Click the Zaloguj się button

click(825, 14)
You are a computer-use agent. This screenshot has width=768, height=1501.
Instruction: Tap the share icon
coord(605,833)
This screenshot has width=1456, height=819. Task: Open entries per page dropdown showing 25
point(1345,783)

##########

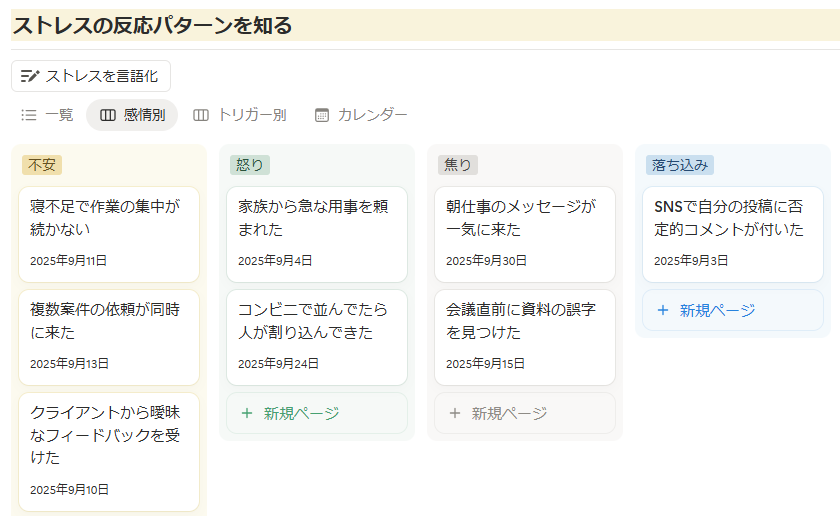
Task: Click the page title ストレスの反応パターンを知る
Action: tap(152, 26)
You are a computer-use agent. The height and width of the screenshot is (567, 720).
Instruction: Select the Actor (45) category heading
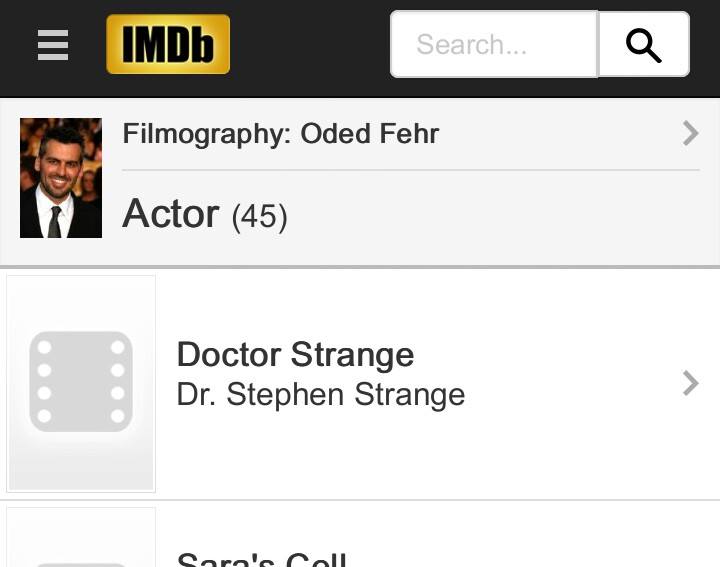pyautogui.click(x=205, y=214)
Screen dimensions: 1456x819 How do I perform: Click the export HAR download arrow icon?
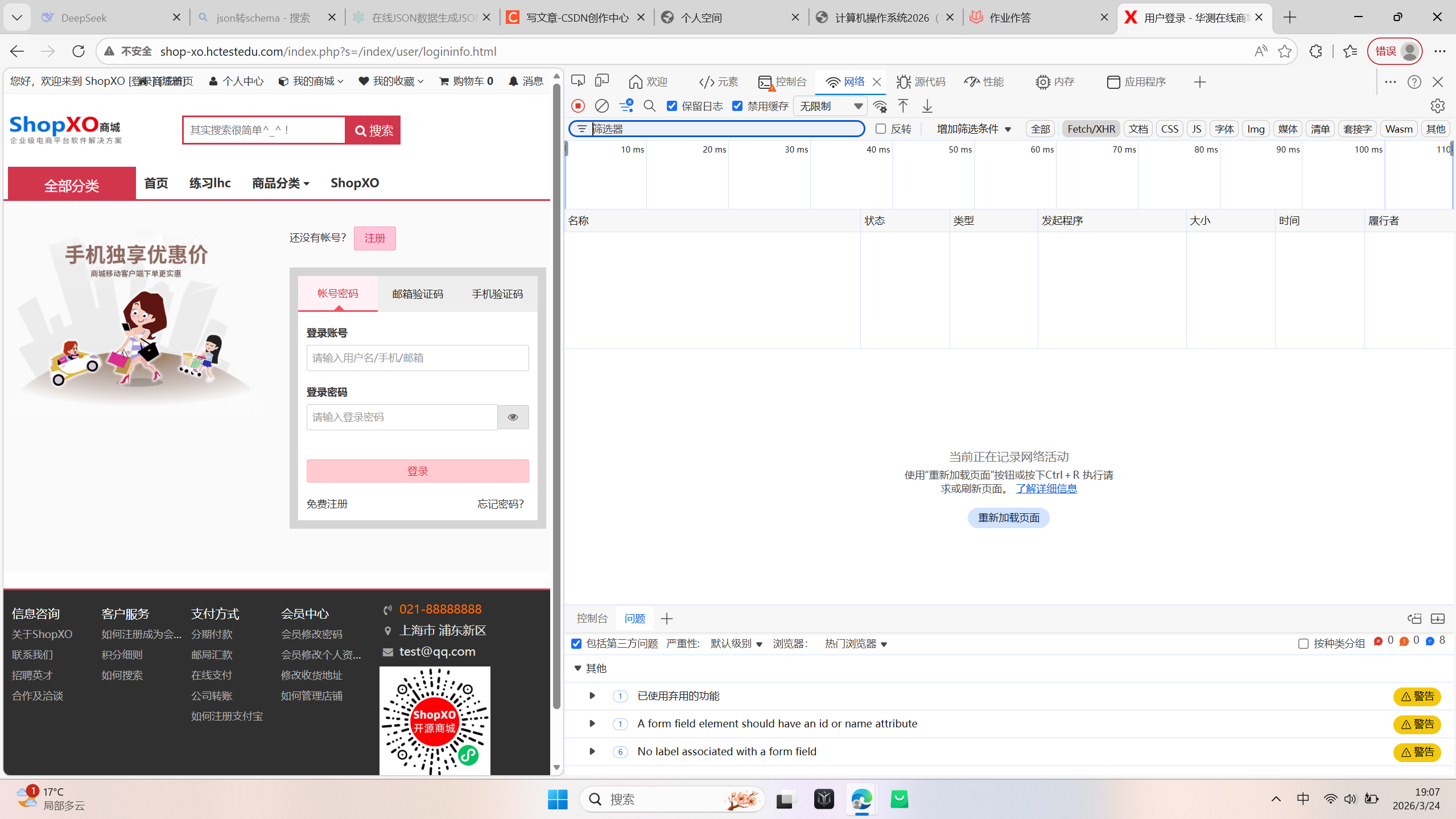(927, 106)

##########

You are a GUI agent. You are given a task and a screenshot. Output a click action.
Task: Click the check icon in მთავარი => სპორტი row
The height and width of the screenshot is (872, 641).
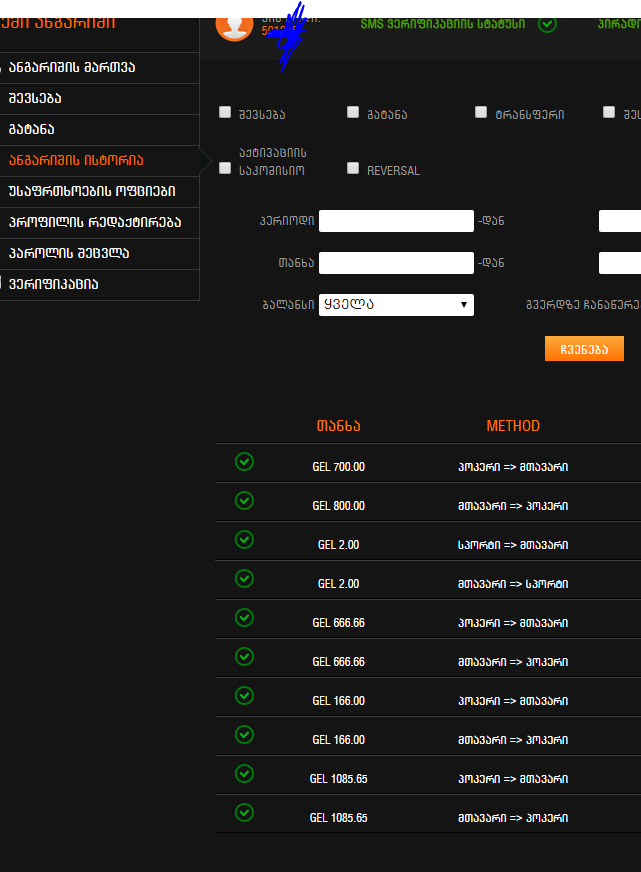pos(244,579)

##########

- _Set task_
Can you rewrite the lines from the one holding "Click the Zaloguj się button" through the one holding "coord(605,833)", inclusive, so that "Instruction" becomes "Task" and nothing else changes?

- _Complete answer_
Click the Zaloguj się button

click(825, 14)
You are a computer-use agent. This screenshot has width=768, height=1501.
Task: Tap the share icon
coord(605,833)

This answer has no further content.